AIH is further categorized as AIH-type 1 and AIH-type 2, based on the autoantibodies detected in the bloodstream [20]. AIH-type 1 is represented by a positive ANA and/or ASMA and in some cases elevation of the IgG levels [20]. In AIH-type 2, positive anti-LKM1 is seen [21]. It is often difficult to diagnose AIH in patients with active CeD, partly due to the fact that the positivity of ASMA is shared in both conditions. Thus, the discrimination between AIH and cryptogenic or CeD-associated hepatitis is a diagnostic challenge, often mitigated by a liver biopsy. Accordingly, a patient with CeD and severe villous atrophy but no apparent liver damage may have elevated ASMA of unclear significance. In such cases, treatment can be a difficult clinical decision between a GFD alone and additional immunosuppressive therapy. Currently the clinical impact of a GFD in patients with AIH is not well established [8, 9]. Interestingly, patients with AIH and diet-treated CeD have fewer hepatic relapses off immunosuppression, compared to patients with AIH without CeD [24]. Table 3.1 lists the liver diseases associated with CeD. The mechanism of liver injury in CeD is poorly understood; however, several theories have been proposed (Table 3.1).

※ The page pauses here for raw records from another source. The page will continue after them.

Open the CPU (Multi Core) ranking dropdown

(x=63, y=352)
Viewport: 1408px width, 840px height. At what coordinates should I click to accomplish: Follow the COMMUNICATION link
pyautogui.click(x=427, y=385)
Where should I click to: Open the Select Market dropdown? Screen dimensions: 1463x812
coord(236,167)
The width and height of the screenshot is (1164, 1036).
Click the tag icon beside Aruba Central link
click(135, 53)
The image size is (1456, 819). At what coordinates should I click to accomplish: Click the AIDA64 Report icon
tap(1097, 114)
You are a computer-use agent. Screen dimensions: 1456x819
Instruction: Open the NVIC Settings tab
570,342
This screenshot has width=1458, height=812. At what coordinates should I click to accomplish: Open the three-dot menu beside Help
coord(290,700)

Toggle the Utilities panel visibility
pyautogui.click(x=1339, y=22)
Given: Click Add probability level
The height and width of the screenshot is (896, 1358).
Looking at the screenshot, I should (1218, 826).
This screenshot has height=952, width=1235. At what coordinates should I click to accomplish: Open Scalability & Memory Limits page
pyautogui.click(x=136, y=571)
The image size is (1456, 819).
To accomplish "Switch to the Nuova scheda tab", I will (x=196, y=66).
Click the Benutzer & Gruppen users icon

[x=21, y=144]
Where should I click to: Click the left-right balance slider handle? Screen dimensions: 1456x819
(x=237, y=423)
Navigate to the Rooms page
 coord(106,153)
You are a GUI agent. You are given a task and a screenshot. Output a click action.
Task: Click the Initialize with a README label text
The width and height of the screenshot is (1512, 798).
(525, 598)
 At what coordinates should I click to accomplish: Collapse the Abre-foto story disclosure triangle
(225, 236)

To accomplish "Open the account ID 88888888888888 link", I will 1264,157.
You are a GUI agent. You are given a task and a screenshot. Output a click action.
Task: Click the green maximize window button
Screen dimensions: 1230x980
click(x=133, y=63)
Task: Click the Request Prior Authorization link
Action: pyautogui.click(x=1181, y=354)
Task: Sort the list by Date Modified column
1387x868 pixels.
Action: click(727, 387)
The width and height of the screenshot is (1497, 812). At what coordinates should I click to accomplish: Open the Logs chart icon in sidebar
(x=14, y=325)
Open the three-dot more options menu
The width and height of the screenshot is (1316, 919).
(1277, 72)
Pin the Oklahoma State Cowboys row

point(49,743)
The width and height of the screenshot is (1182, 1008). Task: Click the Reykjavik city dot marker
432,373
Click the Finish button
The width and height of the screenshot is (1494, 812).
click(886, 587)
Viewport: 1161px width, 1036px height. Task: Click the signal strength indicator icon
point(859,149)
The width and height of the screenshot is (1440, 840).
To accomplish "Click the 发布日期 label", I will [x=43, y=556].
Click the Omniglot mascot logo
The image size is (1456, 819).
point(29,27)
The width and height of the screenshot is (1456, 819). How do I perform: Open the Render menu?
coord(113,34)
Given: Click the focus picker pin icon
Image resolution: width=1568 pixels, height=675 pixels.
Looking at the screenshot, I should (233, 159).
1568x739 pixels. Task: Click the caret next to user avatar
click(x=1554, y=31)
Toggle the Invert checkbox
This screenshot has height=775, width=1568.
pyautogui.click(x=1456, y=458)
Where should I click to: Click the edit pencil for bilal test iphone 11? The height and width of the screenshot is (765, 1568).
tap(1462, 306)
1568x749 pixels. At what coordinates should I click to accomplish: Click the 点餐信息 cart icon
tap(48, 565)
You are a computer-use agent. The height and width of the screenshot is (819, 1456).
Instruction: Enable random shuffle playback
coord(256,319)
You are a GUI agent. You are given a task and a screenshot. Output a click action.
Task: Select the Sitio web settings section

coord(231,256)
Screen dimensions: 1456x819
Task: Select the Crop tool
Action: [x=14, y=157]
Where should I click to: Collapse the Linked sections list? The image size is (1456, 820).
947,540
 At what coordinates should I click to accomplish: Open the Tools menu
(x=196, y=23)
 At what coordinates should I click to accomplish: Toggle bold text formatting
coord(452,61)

Table 3.1 Prevalence, Mechanism of Liver Injury, and Outcomes of CeD-associated Hepatic Disorders

Case Outcome

Management of decompensated cirrhosis was initiated on hospital admission. A paracentesis did not show evidence of spontaneous bacterial peritonitis. Blood cultures, urine culture, and chest x-ray were unremarkable. Abdominal ultrasound with Doppler showed patent vasculature without hepatic malignancy. The patient was symptomatically treated with lactulose, rifaximin, furosemide, and spironolactone. His immunosuppression regimen was discontinued given his decompensated cirrhosis. Due to the high MELD score on admission, an expedited liver transplant evaluation was initiated and completed during the same hospitalization, and he was listed for liver transplantation. During his admission, he developed hematemesis and was diagnosed with esophageal variceal bleeding, requiring endoscopic band ligation. A successful orthotopic liver transplant was completed approximately 2 weeks later.

Post-liver transplant, the patient recovered well and was discharged home 10 days later. He continues a strict GFD. His current chronic immunosuppression regimen includes tacrolimus and MMF. Currently, 5 years post-transplant, the patient is doing well and remains asymptomatic. His liver tests continue to be normal, and he has not experienced any bouts of rejection since the liver transplant.

Clinical Pearls/Pitfalls

  1. 1.

    The presence of elevated transaminases is not an uncommon phenomenon in CeD.

  2. 2.

    Prompt evaluation by hepatology is warranted if the liver tests do not improve despite a GFD to assess for AIH, viral hepatitis, NAFLD, PBC, PSC, and cryptogenic liver disease.

  3. 3.

    Persistent transaminitis despite a negative hepatic serological work-up in a GFD-compliant patient with resolved GI symptoms may require a liver biopsy.

  4. 4.

    Persistent transaminitis after 1 year on a GFD with serology suggestive AIH warrants a trial of immunosuppressive therapy.

  5. 5.

    Early detection of reversible liver disorders is key in preventing progression to end-stage liver disease and transplantation.